Os primórdios da luta pela emancipação feminina, hoje generalizadamente denominada enquanto Movimento Feminista, são geralmente associadosàs mobilizações de grupos de mulheres no Reino Unido em fins do século XVIII e início do XIX que, por meio de uma luta legalista, buscavam a possibilidade de existirem política e socialmente por meio do sufrágio. A luta das sufragistas, como se convencionou chamá-las, tornou-se então o primeiro marco da história das movimentações que visavam a ampliação dos direitos femininos.

Sufragistas segurando um cartaz escrito: "votes for women"

Annie Kenney e Christabel Pankhurst

É conhecido, no entanto, que o Movimento Feminista em seu caráter de atuação social e político, sempre esteve longe de se caracterizar pela homogeneidade, com as diferentes teorias, pautas e desejos que nele existem ou, muito menos, pelo alcance universal de mulheres. Em contrapartida, o recorte racial e de classe proposto atualmente sobretudo pelos feminismos negro e marxista busca aproximar e integrar ao debates promovidos pelo movimento questões que compreendam as vivências de mulheres em situações de maior vulnerabilidade social, uma vez que não “levar em conta elementos como raça, classe, renda ou orientação sexual, seria silenciar (…) a multiplicidade de experiências específicas que compõem a condição feminina”[1].

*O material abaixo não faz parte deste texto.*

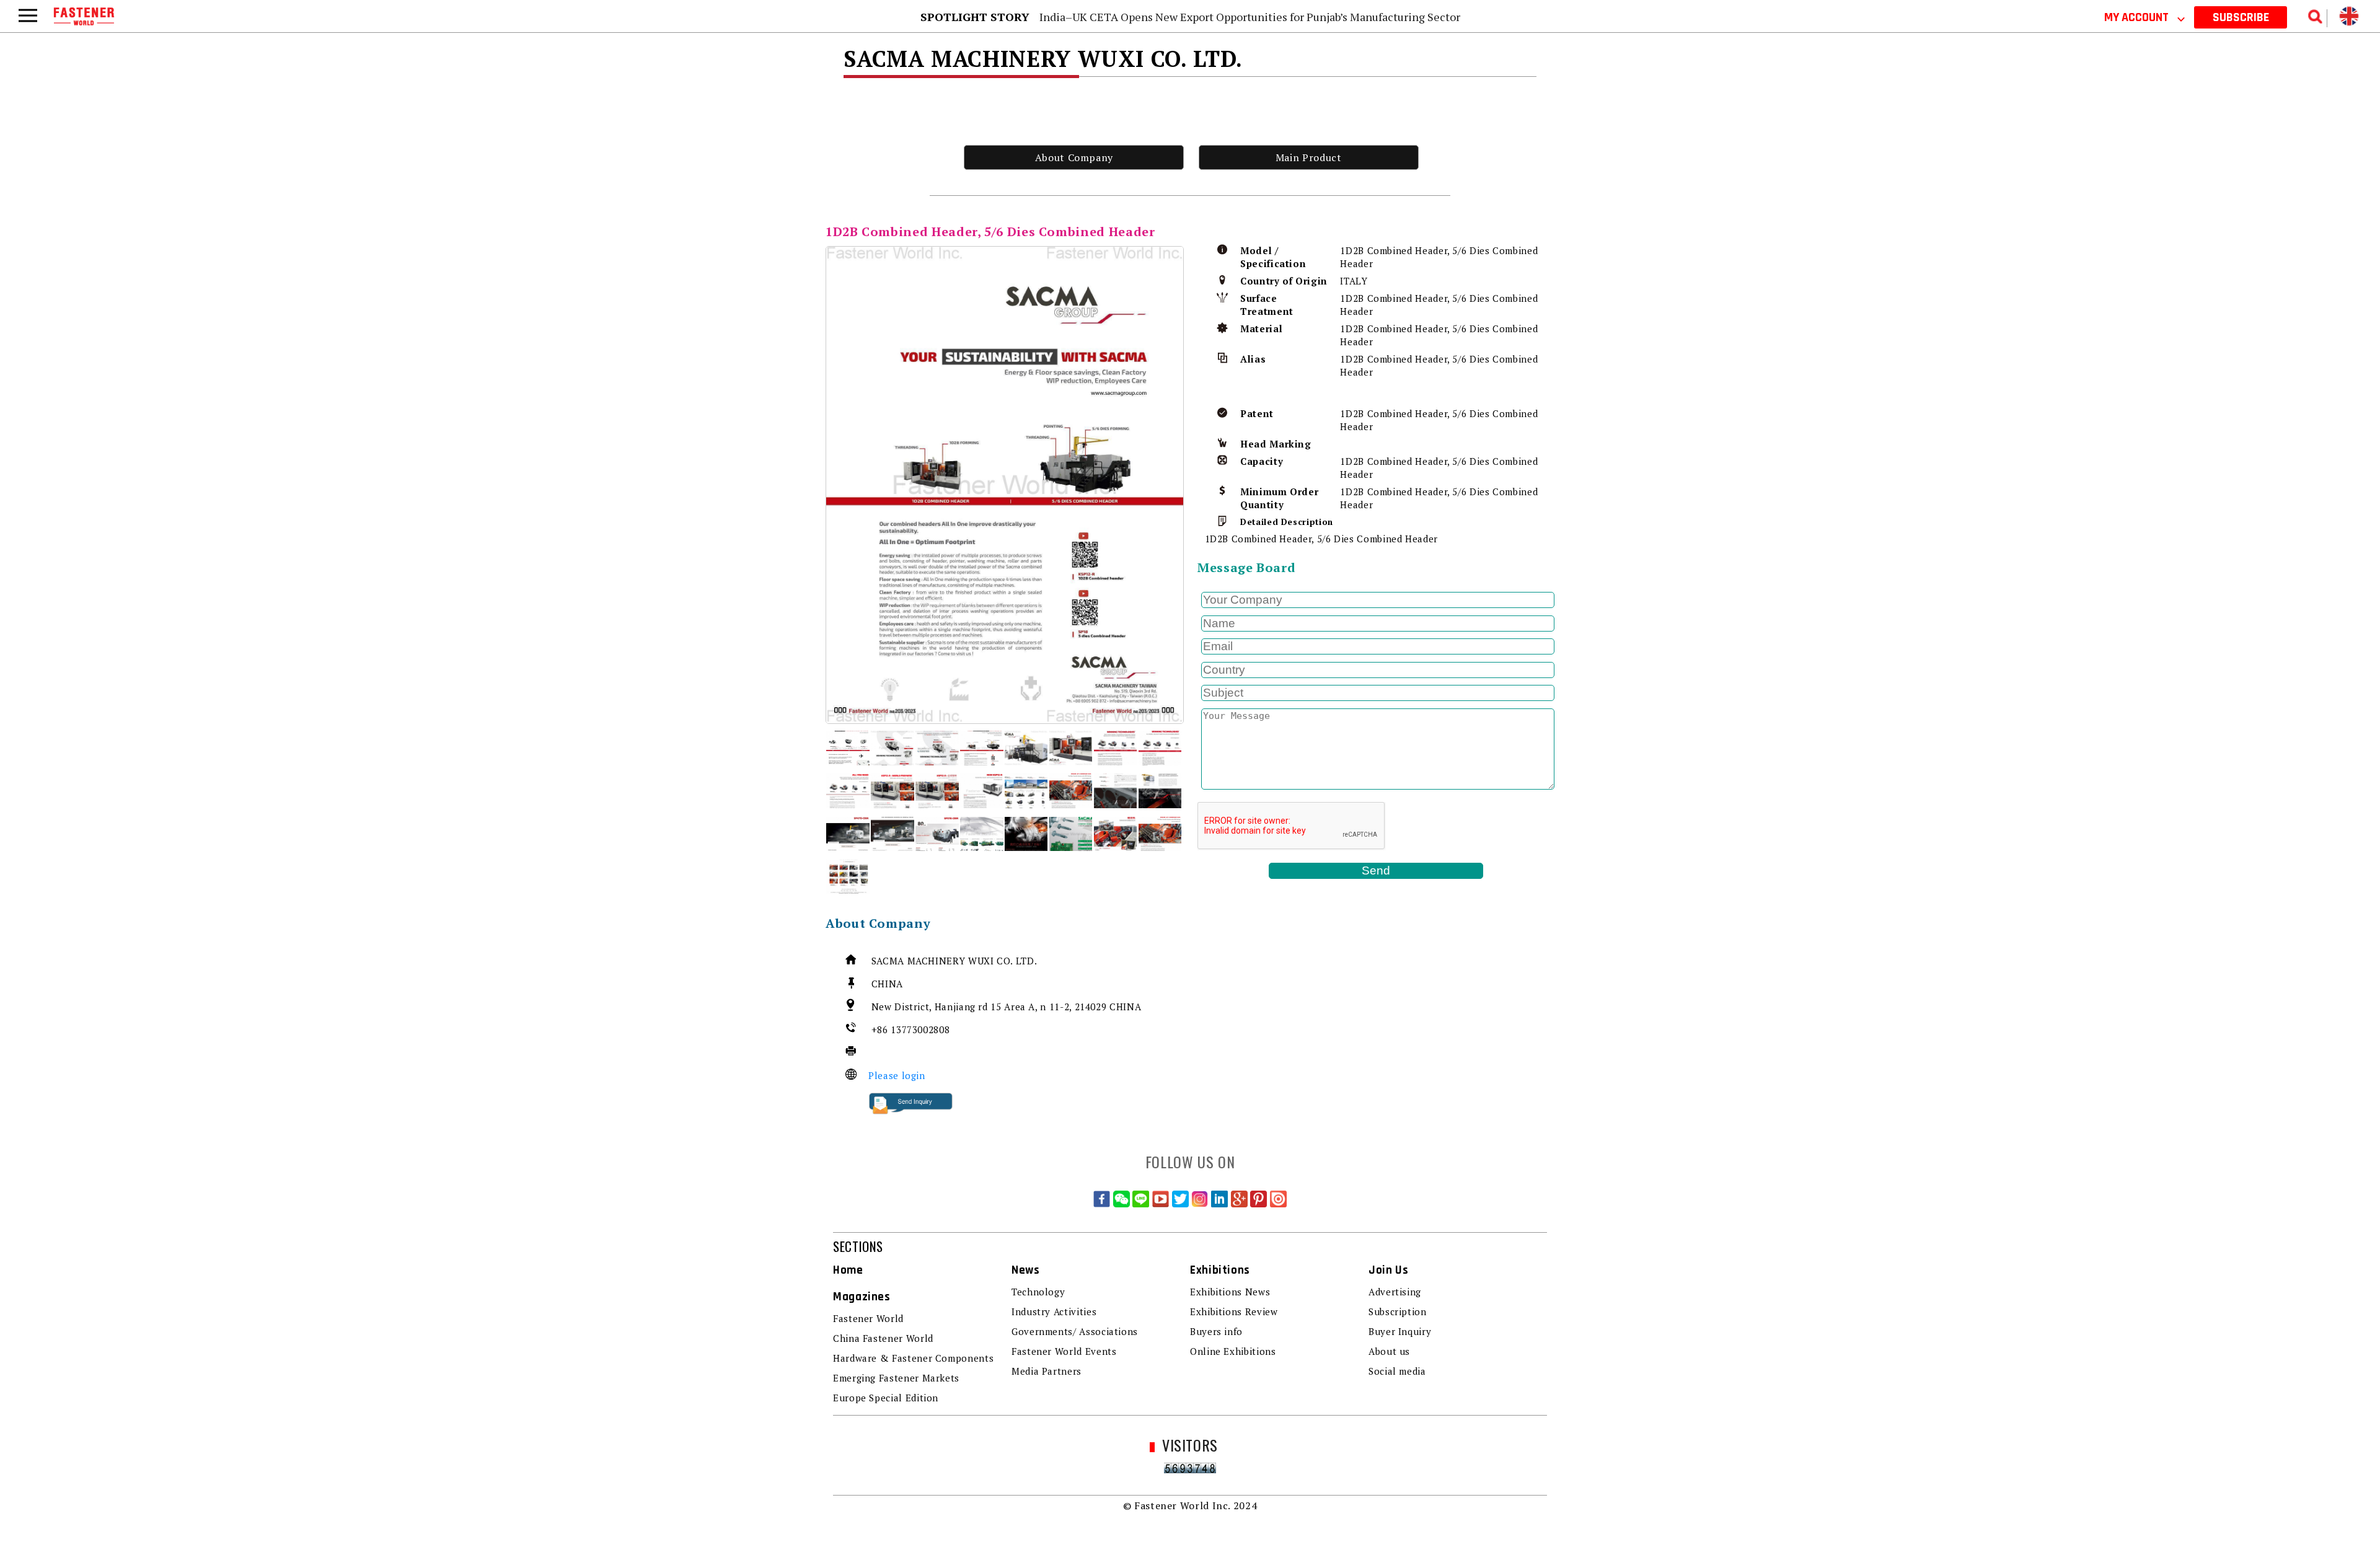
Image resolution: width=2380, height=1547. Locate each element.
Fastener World (868, 1318)
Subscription (1397, 1311)
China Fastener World (883, 1338)
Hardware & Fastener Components (913, 1358)
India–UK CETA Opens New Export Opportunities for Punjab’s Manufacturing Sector (1249, 16)
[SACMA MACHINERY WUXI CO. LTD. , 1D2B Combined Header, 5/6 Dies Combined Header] (1005, 484)
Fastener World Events (1063, 1351)
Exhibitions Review (1234, 1311)
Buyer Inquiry (1399, 1331)
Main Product (1309, 157)
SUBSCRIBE (2241, 17)
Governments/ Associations (1074, 1331)
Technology (1038, 1291)
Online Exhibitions (1233, 1351)
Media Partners (1046, 1371)
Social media (1397, 1371)
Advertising (1394, 1291)
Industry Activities (1053, 1311)
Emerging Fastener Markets (896, 1378)
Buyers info (1216, 1331)
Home (848, 1270)
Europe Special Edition (885, 1397)
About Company (1074, 157)
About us (1389, 1351)
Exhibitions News (1230, 1291)
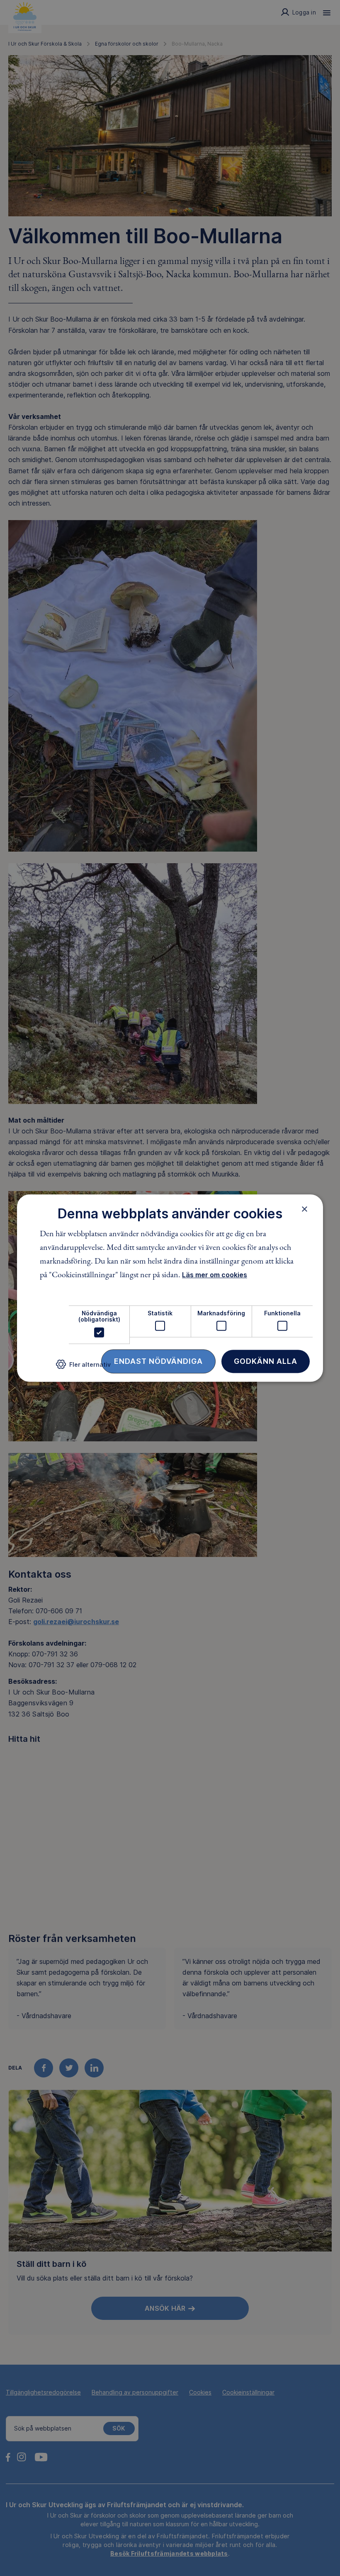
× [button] (304, 1208)
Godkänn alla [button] (265, 1361)
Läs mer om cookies (214, 1275)
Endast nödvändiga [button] (158, 1361)
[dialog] (170, 1288)
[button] (83, 1367)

Se é possível, portanto, afirmar que o feminismo de outrora foi indubitavelmente composto, em larga escala, por mulheres brancas pertencentes a classes sociais privilegiadas, o que o presente ensaio buscará refletir é justamente o porquê mulheres ocupantes de camadas marginalizadas da sociedade – aqui, especialmente as mulheres negras – esperaram tanto para alcançarem a legitimidade não só no âmbito das lutas sociais mas em grande parte dos espaços que elas pretenderam integrar.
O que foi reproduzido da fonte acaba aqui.